Nicole Atieno, la fille de Kisumu

@gucci @nicoleatenio

Derrière les paillettes et les podiums, il y a toujours une sorte de storytelling autour de la cendrillon moderne. En les regardant, on a le soupçon d’un pays lointain, le sentiment d’être représentée quelque part. D’où vient-elle ? Son visage m’a-t-il l’air familier ou pas ? Nicole Atieno est l’une des égéries de la campagne Gucci. A seulement 21 ans, la jeune mannequin germano-kényane enchaîne les contrats avec les plus grandes maisons de haute couture, les magazines et même le géant espagnol de la fast fashion, Zara, se l’arrache. Elle fait son job et le fait bien. Pourtant, l’ascension de Nicole symbolise quelque chose de plus grand. Elle symbolise ce qui se cache réellement derrière le concept de l’immigration. Le combat d’une mère venue s’installer plus tôt en Allemagne pour offrir une vie meilleure à sa progéniture. En mettant sa ville natale, Kisumu, sur les feux des projecteurs, elle propose une histoire plus humaine de l’immigration. Je suis toujours intriguée par celles nées pleine de grâce. Je me souviens de la frénésie autour des somaliennes, Iman et Waris Dirie, de l’éthiopienne Liya Kebede ou encore de la sud-soudanaise, Alek Wek. Au fond, la beauté n’est qu’un prétexte. Ces modèles apportent un débat géopolitique à une industrie aussi narcissique et matérialiste que la mode. Elle lui donne un sens. Elles sont des ambassadrices, des visages photogéniques de guerres déshumanisées, de famines qui font les unes des journaux télévisés, des camps de réfugiés dont on ose à peine imaginer l’insalubrité et de la misère du continent le plus riche au monde. Malgré elles, souvent par elles, elles rendent compte des réalités de l’immigration, de l’exil, de la déportation et tendent la main à ceux qu’elles ont laissé derrière.
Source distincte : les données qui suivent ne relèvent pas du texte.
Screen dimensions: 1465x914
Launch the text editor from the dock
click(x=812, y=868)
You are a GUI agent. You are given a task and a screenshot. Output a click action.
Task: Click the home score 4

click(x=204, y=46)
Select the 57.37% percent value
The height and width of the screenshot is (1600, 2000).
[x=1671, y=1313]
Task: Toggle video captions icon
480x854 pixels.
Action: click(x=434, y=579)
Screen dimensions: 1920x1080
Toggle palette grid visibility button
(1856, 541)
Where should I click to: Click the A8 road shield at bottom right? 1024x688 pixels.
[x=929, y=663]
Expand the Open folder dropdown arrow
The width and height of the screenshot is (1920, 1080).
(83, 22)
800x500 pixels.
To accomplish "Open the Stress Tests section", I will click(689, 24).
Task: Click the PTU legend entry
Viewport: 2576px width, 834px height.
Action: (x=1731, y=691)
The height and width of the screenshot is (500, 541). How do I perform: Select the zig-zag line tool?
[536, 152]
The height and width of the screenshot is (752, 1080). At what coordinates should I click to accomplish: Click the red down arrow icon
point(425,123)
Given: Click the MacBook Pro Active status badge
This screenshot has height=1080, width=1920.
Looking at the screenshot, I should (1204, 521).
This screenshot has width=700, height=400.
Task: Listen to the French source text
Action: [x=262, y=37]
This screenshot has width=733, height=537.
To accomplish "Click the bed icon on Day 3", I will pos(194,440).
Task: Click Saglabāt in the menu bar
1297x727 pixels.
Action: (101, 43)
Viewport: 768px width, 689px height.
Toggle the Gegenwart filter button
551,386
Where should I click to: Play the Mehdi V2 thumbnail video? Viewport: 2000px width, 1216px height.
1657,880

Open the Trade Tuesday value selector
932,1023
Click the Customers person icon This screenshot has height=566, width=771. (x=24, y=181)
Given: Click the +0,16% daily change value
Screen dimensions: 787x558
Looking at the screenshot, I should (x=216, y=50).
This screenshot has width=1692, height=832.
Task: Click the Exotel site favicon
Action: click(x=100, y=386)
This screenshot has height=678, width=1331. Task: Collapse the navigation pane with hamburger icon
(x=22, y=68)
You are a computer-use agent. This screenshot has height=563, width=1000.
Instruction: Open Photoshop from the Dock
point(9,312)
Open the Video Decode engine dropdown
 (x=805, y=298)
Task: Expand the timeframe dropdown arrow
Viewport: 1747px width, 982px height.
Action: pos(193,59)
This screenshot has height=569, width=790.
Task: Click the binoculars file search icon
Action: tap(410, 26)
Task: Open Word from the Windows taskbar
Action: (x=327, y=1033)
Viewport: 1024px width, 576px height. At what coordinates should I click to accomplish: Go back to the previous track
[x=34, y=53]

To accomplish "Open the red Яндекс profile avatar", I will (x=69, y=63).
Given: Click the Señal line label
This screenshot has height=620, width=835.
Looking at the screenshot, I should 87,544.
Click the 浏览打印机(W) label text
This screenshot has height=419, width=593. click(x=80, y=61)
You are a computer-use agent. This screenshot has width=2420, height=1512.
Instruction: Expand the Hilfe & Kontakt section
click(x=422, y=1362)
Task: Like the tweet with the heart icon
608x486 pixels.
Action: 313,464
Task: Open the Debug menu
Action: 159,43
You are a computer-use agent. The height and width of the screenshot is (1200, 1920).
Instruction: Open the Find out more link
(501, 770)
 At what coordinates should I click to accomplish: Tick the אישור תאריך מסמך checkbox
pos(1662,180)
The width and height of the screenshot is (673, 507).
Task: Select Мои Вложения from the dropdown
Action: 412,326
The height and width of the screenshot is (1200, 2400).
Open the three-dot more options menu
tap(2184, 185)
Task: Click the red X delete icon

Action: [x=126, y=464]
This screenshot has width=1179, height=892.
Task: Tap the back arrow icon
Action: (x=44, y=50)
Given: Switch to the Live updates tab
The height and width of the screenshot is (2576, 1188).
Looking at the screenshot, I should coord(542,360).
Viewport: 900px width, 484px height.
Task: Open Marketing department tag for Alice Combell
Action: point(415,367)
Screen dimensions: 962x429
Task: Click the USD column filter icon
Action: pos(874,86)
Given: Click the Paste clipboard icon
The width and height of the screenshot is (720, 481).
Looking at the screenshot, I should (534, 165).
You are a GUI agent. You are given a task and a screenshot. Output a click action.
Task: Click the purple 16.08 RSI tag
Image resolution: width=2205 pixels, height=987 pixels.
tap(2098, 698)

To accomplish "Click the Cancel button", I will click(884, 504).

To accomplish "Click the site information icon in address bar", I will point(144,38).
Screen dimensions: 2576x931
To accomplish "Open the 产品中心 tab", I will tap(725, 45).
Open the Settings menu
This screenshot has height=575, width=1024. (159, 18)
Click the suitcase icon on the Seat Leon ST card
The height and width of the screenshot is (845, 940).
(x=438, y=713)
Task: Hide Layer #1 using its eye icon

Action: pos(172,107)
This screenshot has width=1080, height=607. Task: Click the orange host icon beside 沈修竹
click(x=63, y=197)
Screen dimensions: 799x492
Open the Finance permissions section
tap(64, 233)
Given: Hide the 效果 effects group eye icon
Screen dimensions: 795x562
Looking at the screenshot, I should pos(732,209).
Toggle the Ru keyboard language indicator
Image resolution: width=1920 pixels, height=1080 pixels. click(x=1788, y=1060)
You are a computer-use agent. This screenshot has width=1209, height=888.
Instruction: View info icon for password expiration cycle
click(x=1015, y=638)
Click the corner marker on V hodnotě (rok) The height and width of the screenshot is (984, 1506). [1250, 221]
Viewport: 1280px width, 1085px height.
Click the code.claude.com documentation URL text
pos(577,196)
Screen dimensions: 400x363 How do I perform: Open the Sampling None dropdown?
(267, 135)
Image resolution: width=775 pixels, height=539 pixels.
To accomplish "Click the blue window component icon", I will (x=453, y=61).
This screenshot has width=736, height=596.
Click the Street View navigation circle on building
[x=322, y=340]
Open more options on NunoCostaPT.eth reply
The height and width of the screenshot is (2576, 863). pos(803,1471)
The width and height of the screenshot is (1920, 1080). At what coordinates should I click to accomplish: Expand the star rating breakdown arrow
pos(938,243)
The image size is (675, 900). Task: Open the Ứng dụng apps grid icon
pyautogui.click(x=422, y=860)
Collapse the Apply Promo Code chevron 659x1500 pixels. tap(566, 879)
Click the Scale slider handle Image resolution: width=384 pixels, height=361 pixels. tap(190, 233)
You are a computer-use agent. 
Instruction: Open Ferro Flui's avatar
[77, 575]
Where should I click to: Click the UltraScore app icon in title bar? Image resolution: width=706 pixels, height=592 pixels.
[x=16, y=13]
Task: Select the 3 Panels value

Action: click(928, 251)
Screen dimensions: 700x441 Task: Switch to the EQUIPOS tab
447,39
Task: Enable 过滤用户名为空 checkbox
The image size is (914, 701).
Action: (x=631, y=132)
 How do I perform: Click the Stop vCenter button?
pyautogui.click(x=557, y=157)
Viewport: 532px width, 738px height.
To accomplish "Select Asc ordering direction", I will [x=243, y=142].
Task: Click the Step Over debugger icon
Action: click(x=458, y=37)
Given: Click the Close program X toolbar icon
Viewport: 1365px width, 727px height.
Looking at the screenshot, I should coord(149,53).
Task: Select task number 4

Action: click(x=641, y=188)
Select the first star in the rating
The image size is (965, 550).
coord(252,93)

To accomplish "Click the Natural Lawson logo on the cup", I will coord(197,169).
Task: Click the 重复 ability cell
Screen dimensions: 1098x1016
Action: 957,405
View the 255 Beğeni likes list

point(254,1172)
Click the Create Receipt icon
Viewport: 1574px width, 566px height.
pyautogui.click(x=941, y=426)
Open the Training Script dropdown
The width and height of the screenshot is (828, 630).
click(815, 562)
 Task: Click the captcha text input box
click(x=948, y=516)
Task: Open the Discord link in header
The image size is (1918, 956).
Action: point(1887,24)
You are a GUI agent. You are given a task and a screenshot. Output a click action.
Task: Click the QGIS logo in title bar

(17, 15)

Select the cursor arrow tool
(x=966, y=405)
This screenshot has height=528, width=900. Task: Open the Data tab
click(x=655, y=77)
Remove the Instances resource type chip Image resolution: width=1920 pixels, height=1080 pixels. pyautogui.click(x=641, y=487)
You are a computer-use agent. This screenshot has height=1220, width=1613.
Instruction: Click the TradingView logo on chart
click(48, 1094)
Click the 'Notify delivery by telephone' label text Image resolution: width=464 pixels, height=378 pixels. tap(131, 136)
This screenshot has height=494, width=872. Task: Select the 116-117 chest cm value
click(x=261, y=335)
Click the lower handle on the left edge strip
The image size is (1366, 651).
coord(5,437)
Teen Vogue, la fin d’une ère qui venait à peine de commencer

@teenvogue

Le story-telling était parfait. J’ai appris la nouvelle en lisant l’hommage de la styliste et rédactrice mode freelance, Solange Franklin, qui y a fait ses classes. Teen Vogue avait un truc, un truc qui donnait envie de croire en l’avenir de la presse. Je suis choquée par la nouvelle. Une seule année, il aura fallu d’une seule année pour enterrer la publication papier après le tour de force presque politique d‘Elaine Welteroth, la rédac’ chef du turfu. C’était trop noir pour être vrai. Condé Nast le savait. Cette mort était programmée. Intelligent, ouvert, racisé et pointu, le groupe médias américain se fout de tout ça et veut faire des économies en impression, surtout de fonctionnement. J’y ai cru dur comme fer et si le revirement militant et féministe de Teen Vogue n’était que du cinéma ? J’en doute. Teen Vogue va manquer. Il était le manuel de ces Power Girls, ces meufs intelligentes et mignonnes, parce que l’un peut aller avec l’autre, talentueuses et militantes. Les Rowan, les Yara, les Amandla, les Zendaya, les Solange ont perdu leur plateforme. Une plateforme importante parce que l’estime de soi se consolide à l’adolescence. Vous allez me dire Internet est là, en grande fervente du format papier, j’ai mal. Teen Vogue a appris à des jeunes filles d’aimer la texture de leurs cheveux, la structure de leurs visages et d’embrasser leurs formes. Je fais partie d’une génération de femmes qui n’a pas eu la chance de grandir avec des modèles qui lui ressemblaient en couverture de magazines. Etre forte était enfin devenue tendance et je regrette déjà cette ère !

Soul Sisters, l’alter ego féminin du Barber Show

@barbershow

Je vous avoue que j’étais un peu sceptique, mater des femmes dans un salon de coiffure en train de raconter les derniers potins du quartier, ce n’est pas mon truc. Sur papier, ça semblait déjà vu. Je trouvais que le casting au féminin manquerait de panache face à une bande de potes complètement délurée qui a déjà pris ses marques, et j’avais tort. Au fur et à mesure des interventions, on commence à y voir clair, les différences sont tangibles. Les Soul Sisters sont fraîches, uniques et elles ne manquent pas moins d’humour. Elles ont un avis sur tout et n’ont aucune gêne pour le partager. Dans ce besoin grandissant d’identification, elles proposent, chacune à leur manière, une façon de vivre sa féminité. Il y a des têtes que l’on reconnaît comme l’humoriste Fadily Camara aperçue dans le Jamel Comedy Club et d’autres auxquelles on s’attache assez vite : Awa, Margi, Djeynaba… Les deux épisodes de la saison 1 de Soul Sisters sont déjà en ligne sur la chaine YouTube, Barber Show. Hugues Lawson Body, le réalisateur, m’avait invité à la première de son nouveau bébé en compagnie de Konbini et du Studio Bagel et le tout, dans le cadre branché du concept store Colette, avant sa fermeture définitive en décembre prochain. Nous avons visionné le nouvel épisode de la saison 3 du Barber Show et le tout premier de Soul Sisters. L’atmosphère était parisienne, hilarante et super conviviale. J’ai passé un bon moment, je vous laisse mater un petit aperçu en vidéo.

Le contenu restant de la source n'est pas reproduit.